■ Entries shown:
○ ○ ○ ○ ○
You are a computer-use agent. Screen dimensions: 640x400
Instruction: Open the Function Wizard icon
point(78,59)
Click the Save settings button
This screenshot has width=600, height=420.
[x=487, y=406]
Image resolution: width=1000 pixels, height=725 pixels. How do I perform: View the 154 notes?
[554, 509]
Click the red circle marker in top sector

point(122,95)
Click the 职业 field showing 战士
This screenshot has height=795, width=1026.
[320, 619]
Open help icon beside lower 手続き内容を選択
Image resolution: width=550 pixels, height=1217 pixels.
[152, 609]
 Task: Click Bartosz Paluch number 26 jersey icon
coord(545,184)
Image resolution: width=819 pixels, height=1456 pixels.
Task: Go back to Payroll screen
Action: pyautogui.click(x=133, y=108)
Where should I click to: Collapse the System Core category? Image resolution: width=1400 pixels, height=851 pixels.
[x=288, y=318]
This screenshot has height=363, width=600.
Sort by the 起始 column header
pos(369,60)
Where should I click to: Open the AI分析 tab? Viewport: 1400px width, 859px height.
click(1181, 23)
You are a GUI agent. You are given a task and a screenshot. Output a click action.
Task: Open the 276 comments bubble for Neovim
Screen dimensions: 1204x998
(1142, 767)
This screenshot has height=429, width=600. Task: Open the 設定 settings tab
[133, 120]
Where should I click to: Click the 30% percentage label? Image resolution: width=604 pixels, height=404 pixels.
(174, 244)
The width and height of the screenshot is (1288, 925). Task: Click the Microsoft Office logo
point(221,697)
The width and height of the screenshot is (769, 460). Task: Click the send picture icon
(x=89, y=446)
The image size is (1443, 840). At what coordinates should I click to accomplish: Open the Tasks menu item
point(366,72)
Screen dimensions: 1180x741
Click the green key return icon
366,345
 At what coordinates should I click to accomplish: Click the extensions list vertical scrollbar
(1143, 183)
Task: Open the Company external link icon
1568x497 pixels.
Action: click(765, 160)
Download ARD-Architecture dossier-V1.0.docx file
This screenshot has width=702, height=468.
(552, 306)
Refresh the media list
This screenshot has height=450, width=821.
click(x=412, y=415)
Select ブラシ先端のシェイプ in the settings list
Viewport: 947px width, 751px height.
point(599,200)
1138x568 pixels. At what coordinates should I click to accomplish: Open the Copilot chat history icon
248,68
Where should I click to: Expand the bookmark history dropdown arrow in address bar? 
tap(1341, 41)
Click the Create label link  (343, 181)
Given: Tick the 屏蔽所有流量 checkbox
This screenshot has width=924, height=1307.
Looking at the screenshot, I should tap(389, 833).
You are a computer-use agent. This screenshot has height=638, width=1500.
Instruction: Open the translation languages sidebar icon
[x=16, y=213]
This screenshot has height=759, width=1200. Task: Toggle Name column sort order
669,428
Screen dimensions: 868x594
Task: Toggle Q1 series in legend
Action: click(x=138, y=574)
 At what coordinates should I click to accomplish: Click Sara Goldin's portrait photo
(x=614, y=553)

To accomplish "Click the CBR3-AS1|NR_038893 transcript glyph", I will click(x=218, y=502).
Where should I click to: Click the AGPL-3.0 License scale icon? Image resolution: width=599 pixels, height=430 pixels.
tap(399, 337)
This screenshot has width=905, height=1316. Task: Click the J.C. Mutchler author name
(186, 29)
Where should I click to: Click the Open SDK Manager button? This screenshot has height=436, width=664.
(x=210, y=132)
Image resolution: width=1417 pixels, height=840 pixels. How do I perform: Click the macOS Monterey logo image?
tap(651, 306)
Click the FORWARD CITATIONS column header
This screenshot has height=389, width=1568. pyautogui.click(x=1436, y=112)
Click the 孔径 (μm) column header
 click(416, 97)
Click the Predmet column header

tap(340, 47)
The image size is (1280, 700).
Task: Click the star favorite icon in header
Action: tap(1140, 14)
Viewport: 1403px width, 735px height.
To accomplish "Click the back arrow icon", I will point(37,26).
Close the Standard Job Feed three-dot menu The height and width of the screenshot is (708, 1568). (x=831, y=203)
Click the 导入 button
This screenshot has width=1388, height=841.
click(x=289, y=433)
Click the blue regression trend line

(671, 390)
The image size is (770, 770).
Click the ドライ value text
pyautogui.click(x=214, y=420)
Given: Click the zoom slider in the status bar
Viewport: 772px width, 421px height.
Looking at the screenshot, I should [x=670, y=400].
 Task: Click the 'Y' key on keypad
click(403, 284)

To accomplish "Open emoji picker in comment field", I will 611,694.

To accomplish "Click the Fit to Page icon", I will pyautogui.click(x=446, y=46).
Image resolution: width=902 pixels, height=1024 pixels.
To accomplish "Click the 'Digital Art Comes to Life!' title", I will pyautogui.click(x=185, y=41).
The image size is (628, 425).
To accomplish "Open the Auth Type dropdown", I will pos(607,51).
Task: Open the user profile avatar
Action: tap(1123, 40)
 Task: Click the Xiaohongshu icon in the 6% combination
○ ○ ○ ○ ○
■ Exercise directions: Would you write out all of the data again, unchanged?

■ Task result:
You are a computer-use agent. Screen dimensions: 640x400
Instruction: Open the Function Wizard icon
point(78,59)
Click the Save settings button
This screenshot has width=600, height=420.
[x=487, y=406]
Image resolution: width=1000 pixels, height=725 pixels. How do I perform: View the 154 notes?
[554, 509]
Click the red circle marker in top sector

point(122,95)
Click the 职业 field showing 战士
This screenshot has height=795, width=1026.
[320, 619]
Open help icon beside lower 手続き内容を選択
Image resolution: width=550 pixels, height=1217 pixels.
[152, 609]
 Task: Click Bartosz Paluch number 26 jersey icon
coord(545,184)
Image resolution: width=819 pixels, height=1456 pixels.
Task: Go back to Payroll screen
Action: pyautogui.click(x=133, y=108)
Where should I click to: Collapse the System Core category? Image resolution: width=1400 pixels, height=851 pixels.
[x=288, y=318]
This screenshot has height=363, width=600.
Sort by the 起始 column header
pos(369,60)
Where should I click to: Open the AI分析 tab? Viewport: 1400px width, 859px height.
click(1181, 23)
You are a GUI agent. You are given a task and a screenshot. Output a click action.
Task: Open the 276 comments bubble for Neovim
Screen dimensions: 1204x998
(1142, 767)
This screenshot has height=429, width=600. Task: Open the 設定 settings tab
[133, 120]
Where should I click to: Click the 30% percentage label? Image resolution: width=604 pixels, height=404 pixels.
(174, 244)
The width and height of the screenshot is (1288, 925). Task: Click the Microsoft Office logo
point(221,697)
The width and height of the screenshot is (769, 460). Task: Click the send picture icon
(x=89, y=446)
The image size is (1443, 840). At what coordinates should I click to accomplish: Open the Tasks menu item
point(366,72)
Screen dimensions: 1180x741
Click the green key return icon
366,345
 At what coordinates should I click to accomplish: Click the extensions list vertical scrollbar
(1143, 183)
Task: Open the Company external link icon
1568x497 pixels.
Action: click(765, 160)
Download ARD-Architecture dossier-V1.0.docx file
This screenshot has width=702, height=468.
(552, 306)
Refresh the media list
This screenshot has height=450, width=821.
click(x=412, y=415)
Select ブラシ先端のシェイプ in the settings list
Viewport: 947px width, 751px height.
point(599,200)
1138x568 pixels. At what coordinates should I click to accomplish: Open the Copilot chat history icon
248,68
Where should I click to: Expand the bookmark history dropdown arrow in address bar? 
tap(1341, 41)
Click the Create label link  (343, 181)
Given: Tick the 屏蔽所有流量 checkbox
This screenshot has width=924, height=1307.
Looking at the screenshot, I should tap(389, 833).
You are a computer-use agent. This screenshot has height=638, width=1500.
Instruction: Open the translation languages sidebar icon
[x=16, y=213]
This screenshot has height=759, width=1200. Task: Toggle Name column sort order
669,428
Screen dimensions: 868x594
Task: Toggle Q1 series in legend
Action: click(x=138, y=574)
 At what coordinates should I click to accomplish: Click Sara Goldin's portrait photo
(x=614, y=553)

To accomplish "Click the CBR3-AS1|NR_038893 transcript glyph", I will click(x=218, y=502).
Where should I click to: Click the AGPL-3.0 License scale icon? Image resolution: width=599 pixels, height=430 pixels.
tap(399, 337)
This screenshot has width=905, height=1316. Task: Click the J.C. Mutchler author name
(186, 29)
Where should I click to: Click the Open SDK Manager button? This screenshot has height=436, width=664.
(x=210, y=132)
Image resolution: width=1417 pixels, height=840 pixels. How do I perform: Click the macOS Monterey logo image?
tap(651, 306)
Click the FORWARD CITATIONS column header
This screenshot has height=389, width=1568. pyautogui.click(x=1436, y=112)
Click the 孔径 (μm) column header
 click(416, 97)
Click the Predmet column header

tap(340, 47)
The image size is (1280, 700).
Task: Click the star favorite icon in header
Action: tap(1140, 14)
Viewport: 1403px width, 735px height.
To accomplish "Click the back arrow icon", I will point(37,26).
Close the Standard Job Feed three-dot menu The height and width of the screenshot is (708, 1568). (x=831, y=203)
Click the 导入 button
This screenshot has width=1388, height=841.
click(x=289, y=433)
Click the blue regression trend line

(671, 390)
The image size is (770, 770).
Click the ドライ value text
pyautogui.click(x=214, y=420)
Given: Click the zoom slider in the status bar
Viewport: 772px width, 421px height.
Looking at the screenshot, I should [x=670, y=400].
 Task: Click the 'Y' key on keypad
click(403, 284)

To accomplish "Open emoji picker in comment field", I will 611,694.

To accomplish "Click the Fit to Page icon", I will pyautogui.click(x=446, y=46).
Image resolution: width=902 pixels, height=1024 pixels.
To accomplish "Click the 'Digital Art Comes to Life!' title", I will pyautogui.click(x=185, y=41).
The image size is (628, 425).
To accomplish "Open the Auth Type dropdown", I will pos(607,51).
Task: Open the user profile avatar
Action: tap(1123, 40)
 Task: Click the Xiaohongshu icon in the 6% combination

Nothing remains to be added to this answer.